_Exercise objective_. Copy nothing from the entries below except the lines from the one containing "Eufy (9, 2433)" through the one containing "Raptic (10, 2450)", and copy those exactly.
*** Opening Given data ***
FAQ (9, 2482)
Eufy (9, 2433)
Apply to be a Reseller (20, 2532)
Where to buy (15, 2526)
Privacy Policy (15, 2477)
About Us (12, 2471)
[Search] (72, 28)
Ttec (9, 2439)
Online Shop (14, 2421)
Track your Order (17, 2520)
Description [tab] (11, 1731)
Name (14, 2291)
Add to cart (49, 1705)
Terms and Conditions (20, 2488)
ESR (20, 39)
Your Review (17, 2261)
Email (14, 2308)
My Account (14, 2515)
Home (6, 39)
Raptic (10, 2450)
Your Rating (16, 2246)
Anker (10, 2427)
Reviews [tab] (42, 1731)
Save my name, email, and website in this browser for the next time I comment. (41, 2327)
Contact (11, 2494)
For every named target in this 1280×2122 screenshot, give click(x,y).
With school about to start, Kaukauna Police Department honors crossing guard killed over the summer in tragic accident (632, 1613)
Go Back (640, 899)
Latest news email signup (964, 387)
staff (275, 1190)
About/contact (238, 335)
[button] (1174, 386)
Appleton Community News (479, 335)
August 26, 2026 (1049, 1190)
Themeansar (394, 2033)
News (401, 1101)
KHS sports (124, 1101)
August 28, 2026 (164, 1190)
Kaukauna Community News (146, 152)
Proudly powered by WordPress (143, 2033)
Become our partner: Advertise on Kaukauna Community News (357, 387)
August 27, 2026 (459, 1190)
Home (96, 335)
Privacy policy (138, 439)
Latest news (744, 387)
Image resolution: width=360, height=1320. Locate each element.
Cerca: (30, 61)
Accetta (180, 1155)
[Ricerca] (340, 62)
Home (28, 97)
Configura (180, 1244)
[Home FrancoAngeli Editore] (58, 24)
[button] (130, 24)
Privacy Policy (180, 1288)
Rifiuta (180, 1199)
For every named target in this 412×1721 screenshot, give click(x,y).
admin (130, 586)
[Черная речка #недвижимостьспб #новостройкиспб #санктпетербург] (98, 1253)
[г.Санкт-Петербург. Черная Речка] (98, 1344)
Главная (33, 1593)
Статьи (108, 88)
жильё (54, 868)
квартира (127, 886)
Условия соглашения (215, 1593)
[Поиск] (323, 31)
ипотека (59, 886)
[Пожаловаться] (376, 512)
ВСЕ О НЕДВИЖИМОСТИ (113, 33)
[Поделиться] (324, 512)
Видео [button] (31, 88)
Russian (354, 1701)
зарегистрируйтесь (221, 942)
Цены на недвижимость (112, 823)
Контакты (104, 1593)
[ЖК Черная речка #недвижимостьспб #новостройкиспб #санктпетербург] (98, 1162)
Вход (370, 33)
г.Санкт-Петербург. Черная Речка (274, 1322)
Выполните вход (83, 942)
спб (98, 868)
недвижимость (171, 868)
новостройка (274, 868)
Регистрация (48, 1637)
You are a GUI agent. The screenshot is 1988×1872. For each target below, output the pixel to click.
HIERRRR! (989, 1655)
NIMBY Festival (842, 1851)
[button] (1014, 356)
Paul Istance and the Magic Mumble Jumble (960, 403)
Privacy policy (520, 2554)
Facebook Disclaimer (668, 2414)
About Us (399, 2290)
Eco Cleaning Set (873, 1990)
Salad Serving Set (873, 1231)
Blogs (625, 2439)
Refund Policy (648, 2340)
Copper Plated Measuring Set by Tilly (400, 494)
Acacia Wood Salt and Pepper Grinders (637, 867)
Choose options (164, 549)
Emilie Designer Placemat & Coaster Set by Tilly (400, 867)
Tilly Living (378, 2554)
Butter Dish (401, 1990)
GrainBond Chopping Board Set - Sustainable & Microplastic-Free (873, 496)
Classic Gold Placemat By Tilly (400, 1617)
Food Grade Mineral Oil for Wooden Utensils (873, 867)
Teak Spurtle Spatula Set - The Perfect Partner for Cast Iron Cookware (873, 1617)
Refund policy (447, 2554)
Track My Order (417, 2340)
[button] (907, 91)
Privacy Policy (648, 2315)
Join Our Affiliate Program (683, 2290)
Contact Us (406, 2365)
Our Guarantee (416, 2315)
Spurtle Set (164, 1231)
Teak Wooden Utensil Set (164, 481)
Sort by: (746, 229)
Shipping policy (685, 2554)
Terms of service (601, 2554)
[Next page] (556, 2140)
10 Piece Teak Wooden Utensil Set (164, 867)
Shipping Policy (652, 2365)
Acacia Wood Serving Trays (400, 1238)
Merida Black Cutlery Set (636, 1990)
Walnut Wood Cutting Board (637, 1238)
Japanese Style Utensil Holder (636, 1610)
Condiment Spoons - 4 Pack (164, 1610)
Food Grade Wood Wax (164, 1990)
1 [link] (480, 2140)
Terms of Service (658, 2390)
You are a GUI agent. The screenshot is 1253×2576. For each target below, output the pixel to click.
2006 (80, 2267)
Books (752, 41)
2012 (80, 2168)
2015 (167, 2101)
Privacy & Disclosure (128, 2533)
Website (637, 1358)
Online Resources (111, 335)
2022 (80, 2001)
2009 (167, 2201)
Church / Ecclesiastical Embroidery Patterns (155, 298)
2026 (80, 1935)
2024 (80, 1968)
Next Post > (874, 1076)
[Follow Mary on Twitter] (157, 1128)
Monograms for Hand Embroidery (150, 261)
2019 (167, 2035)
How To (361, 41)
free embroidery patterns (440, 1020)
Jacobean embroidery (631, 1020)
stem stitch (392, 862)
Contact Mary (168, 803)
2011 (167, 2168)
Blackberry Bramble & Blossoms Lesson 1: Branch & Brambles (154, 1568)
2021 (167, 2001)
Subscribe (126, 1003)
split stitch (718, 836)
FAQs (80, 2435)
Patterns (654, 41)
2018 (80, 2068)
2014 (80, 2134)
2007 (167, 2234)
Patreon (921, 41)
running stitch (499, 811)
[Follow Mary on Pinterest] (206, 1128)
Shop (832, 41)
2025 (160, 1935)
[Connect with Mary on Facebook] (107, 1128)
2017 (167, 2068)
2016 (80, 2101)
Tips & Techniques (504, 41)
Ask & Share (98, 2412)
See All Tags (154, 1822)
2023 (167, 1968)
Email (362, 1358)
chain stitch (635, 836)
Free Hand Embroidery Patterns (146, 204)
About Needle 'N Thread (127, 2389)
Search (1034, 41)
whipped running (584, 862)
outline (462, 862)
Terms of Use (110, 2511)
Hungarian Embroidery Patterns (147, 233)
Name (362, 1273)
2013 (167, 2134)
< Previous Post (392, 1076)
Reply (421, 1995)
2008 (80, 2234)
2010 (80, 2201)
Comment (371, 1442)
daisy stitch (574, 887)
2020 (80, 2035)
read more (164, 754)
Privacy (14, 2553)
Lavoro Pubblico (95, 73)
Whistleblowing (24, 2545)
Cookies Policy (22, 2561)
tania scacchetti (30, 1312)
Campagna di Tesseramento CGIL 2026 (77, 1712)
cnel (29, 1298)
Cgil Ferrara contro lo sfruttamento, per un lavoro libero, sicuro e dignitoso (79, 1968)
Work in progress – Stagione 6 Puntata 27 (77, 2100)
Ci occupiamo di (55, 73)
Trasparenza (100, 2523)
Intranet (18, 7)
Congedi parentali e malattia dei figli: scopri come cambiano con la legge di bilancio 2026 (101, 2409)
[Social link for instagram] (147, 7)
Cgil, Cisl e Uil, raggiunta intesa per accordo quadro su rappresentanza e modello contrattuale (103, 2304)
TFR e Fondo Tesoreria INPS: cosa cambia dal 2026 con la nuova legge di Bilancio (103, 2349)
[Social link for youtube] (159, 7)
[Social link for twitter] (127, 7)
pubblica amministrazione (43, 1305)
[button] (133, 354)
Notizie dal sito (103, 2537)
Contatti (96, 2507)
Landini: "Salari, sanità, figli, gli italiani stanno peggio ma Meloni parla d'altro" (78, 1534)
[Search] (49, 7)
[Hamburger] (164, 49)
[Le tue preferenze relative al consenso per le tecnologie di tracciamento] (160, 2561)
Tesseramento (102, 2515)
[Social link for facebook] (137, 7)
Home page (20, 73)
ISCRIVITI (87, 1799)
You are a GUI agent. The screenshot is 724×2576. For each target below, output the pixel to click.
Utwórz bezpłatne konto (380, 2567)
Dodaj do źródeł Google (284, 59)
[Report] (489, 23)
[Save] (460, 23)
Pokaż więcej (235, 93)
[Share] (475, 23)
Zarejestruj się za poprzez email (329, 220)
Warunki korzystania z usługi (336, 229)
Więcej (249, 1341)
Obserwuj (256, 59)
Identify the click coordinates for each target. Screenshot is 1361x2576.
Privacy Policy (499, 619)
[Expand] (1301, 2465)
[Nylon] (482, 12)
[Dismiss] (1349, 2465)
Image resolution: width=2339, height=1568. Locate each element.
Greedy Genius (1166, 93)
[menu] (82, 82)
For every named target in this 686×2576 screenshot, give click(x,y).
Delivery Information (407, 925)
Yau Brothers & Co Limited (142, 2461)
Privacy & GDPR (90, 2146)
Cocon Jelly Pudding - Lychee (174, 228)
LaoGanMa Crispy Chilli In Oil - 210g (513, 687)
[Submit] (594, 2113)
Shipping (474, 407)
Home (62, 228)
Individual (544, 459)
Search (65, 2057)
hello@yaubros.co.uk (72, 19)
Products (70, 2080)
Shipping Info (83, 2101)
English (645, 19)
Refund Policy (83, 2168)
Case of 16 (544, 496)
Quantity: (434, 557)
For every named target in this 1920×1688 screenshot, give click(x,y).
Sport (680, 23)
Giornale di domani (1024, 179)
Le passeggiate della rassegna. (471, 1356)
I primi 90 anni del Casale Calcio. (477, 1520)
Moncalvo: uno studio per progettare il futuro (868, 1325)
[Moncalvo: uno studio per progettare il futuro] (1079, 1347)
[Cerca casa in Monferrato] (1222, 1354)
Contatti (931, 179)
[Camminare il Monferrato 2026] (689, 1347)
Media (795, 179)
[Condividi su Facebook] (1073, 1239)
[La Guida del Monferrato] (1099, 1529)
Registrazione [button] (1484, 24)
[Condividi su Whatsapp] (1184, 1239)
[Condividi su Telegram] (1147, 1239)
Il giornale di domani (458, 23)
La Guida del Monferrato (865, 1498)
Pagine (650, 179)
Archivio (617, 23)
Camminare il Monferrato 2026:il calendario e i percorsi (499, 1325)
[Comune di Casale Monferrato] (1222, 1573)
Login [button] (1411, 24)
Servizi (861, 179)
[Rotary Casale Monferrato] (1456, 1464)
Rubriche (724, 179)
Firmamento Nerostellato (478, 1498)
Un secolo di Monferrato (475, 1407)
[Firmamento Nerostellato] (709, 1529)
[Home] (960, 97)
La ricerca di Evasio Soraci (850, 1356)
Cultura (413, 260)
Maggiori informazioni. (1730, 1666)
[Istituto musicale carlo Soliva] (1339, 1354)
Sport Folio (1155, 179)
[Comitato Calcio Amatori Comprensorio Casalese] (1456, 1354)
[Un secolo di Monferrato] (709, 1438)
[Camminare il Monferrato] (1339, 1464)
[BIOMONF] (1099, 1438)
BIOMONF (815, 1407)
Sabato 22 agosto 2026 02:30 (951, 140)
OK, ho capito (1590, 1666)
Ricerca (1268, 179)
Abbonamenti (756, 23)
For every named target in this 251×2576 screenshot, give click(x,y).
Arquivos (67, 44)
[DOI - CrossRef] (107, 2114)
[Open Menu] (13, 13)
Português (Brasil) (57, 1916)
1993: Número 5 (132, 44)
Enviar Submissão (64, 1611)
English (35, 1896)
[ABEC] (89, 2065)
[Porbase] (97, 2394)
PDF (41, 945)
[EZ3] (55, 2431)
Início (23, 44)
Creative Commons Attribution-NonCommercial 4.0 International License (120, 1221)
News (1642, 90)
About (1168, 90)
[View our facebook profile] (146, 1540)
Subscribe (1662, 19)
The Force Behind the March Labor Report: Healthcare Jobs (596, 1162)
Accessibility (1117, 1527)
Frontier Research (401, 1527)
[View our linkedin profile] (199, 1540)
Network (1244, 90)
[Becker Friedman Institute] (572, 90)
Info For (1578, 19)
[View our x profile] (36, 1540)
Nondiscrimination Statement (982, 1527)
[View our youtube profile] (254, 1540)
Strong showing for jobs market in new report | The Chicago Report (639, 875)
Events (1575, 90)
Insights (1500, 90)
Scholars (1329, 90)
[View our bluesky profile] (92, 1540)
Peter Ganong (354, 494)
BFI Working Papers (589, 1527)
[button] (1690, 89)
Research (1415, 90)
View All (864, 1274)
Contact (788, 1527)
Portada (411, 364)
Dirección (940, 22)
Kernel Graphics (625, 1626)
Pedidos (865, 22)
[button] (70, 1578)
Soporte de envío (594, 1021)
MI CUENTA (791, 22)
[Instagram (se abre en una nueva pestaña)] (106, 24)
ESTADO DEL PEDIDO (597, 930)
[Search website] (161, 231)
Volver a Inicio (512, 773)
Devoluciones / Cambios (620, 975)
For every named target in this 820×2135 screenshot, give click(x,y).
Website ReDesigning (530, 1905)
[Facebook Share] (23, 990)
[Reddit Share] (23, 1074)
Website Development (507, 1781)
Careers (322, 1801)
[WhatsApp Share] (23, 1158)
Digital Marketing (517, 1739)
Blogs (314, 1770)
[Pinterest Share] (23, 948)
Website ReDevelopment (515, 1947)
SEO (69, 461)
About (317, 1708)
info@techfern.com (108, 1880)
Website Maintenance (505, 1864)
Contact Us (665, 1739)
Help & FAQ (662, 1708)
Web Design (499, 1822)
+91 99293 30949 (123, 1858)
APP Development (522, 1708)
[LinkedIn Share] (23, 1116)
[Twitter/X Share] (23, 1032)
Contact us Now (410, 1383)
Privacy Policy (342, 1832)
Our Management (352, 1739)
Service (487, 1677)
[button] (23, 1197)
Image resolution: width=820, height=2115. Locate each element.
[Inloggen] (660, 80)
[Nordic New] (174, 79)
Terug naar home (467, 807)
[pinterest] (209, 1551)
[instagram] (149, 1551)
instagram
*** Closing Given data ***
_Solved problem_.
Eufy (9, 2433)
Apply to be a Reseller (20, 2532)
Where to buy (15, 2526)
Privacy Policy (15, 2477)
About Us (12, 2471)
[Search] (72, 28)
Ttec (9, 2439)
Online Shop (14, 2421)
Track your Order (17, 2520)
Description [tab] (11, 1731)
Name (14, 2291)
Add to cart (49, 1705)
Terms and Conditions (20, 2488)
ESR (20, 39)
Your Review (17, 2261)
Email (14, 2308)
My Account (14, 2515)
Home (6, 39)
Raptic (10, 2450)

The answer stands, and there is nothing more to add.